Feature #4795
eit: scraper regex processing should use PCRE/PCRE2 if available
0%
Description
PCRE/PCRE2 (if already in use) would make writing some scraper patterns easier.
Right now I'm thinking of being able to have a grouping subpattern that is not captured. So you could, say, use
(?:[.][.][.][:.]*[.:]|[0-9]+/[0-9]+[.]) ([^:]*):
when matching for a subtitle.
History
Updated by Jaroslav Kysela almost 7 years ago
I think that we have a problem now. Because of slight different regex syntax for PCRE/PCRE2/glibc regex, it might be a bit difficult to create "universal" rules now.
Updated by Jim Hague almost 7 years ago
This is true, and of course to some extent the problem already exists in the regex use for autorecs as the user has to be aware of the regex library in use to use advanced regex features, though I guess that case differs a little as any regex is user-entered and not part of the distribution. Also, the test script for scraper regexes is using Python re, which is neither Posix nor PCRE, but is closer to PCRE than Posix, certainly for basic usage.
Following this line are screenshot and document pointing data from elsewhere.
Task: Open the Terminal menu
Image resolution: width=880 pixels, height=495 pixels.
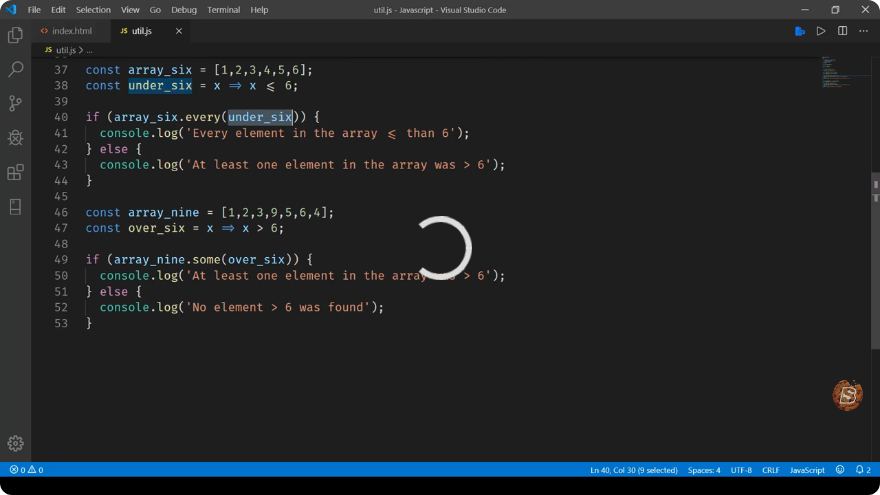Action: coord(223,10)
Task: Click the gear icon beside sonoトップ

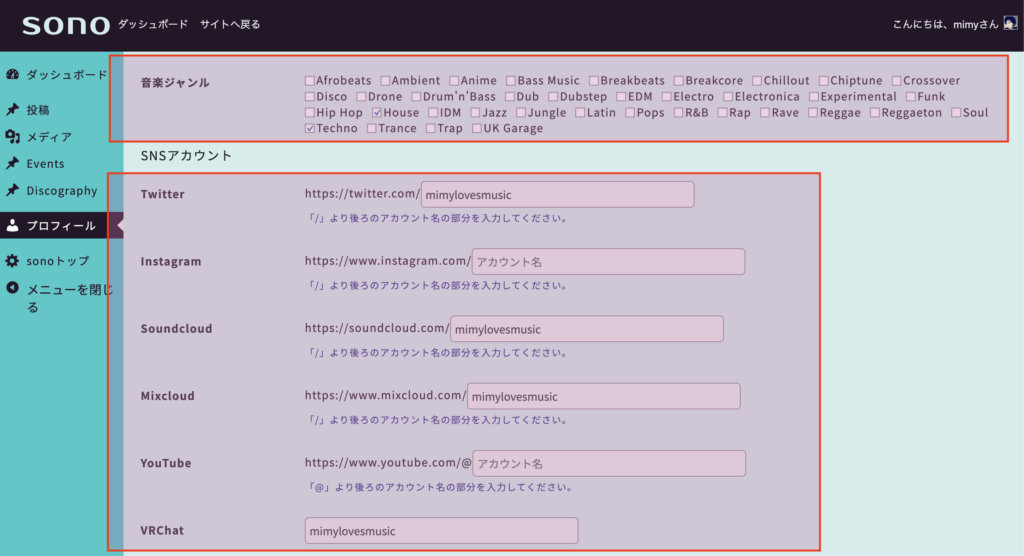Action: tap(12, 261)
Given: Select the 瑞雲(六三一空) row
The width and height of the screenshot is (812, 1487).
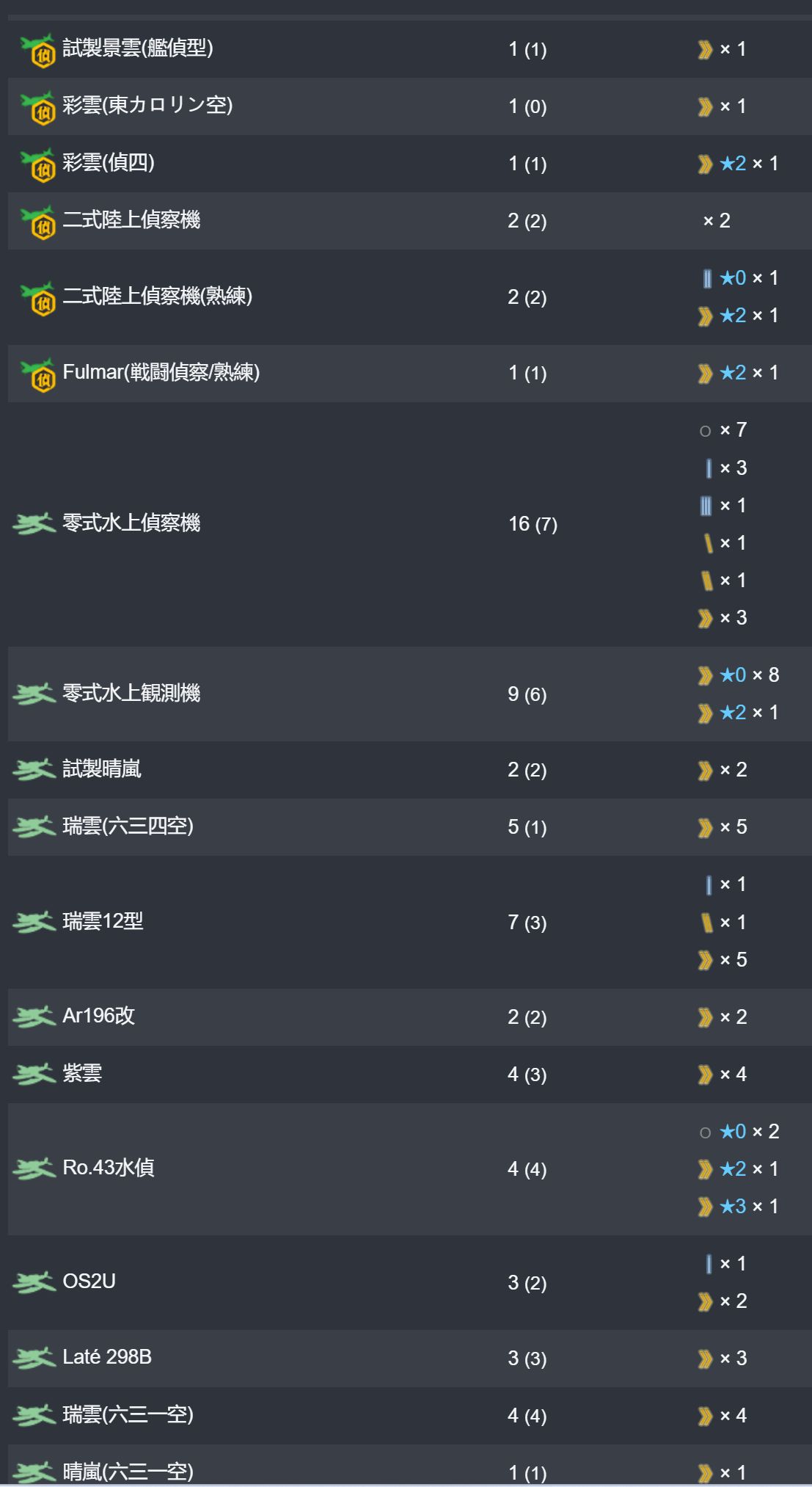Looking at the screenshot, I should (x=409, y=1415).
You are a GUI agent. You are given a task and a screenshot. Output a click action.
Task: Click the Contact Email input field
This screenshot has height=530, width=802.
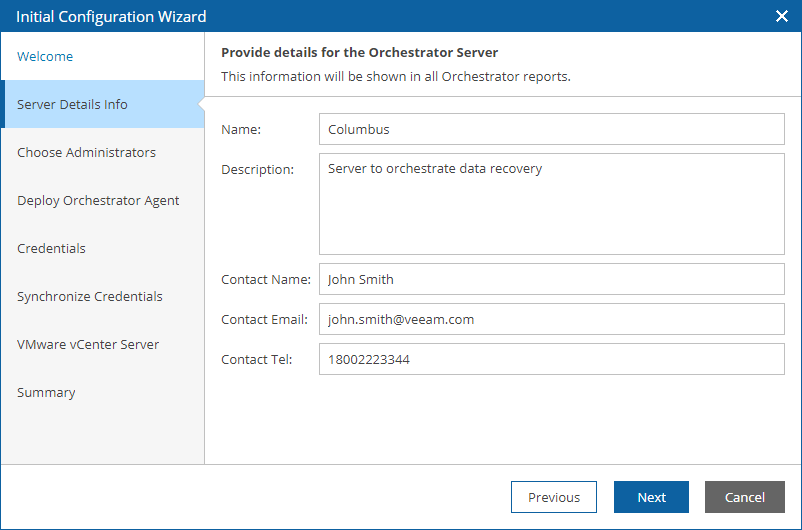pyautogui.click(x=551, y=319)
I'm not proposing to alter the existing supplied regexes (which work the same with all engines), though I could argue this could be done for files distributed with packages where, like the Debian package, we know that PCRE will be used. Rather, I'm trying to give the home tinkerer (like myself) some more flexibility. Also, I think that in practice problems with universal rules (i.e. rules that will run on any engine) are not likely to happen, because the major differences involve handling of items in (), and that's restricted by the scraper only looking at the first (or now possibly second) () match.
Prompted by a github request, I'm going to add documentation on how to make your own scraper regex file to the README file in data/conf/epggrab/eit/scrape, and I will mention the Posix/PCRE issue. Perhaps I should add a wiki page under Technical documentation?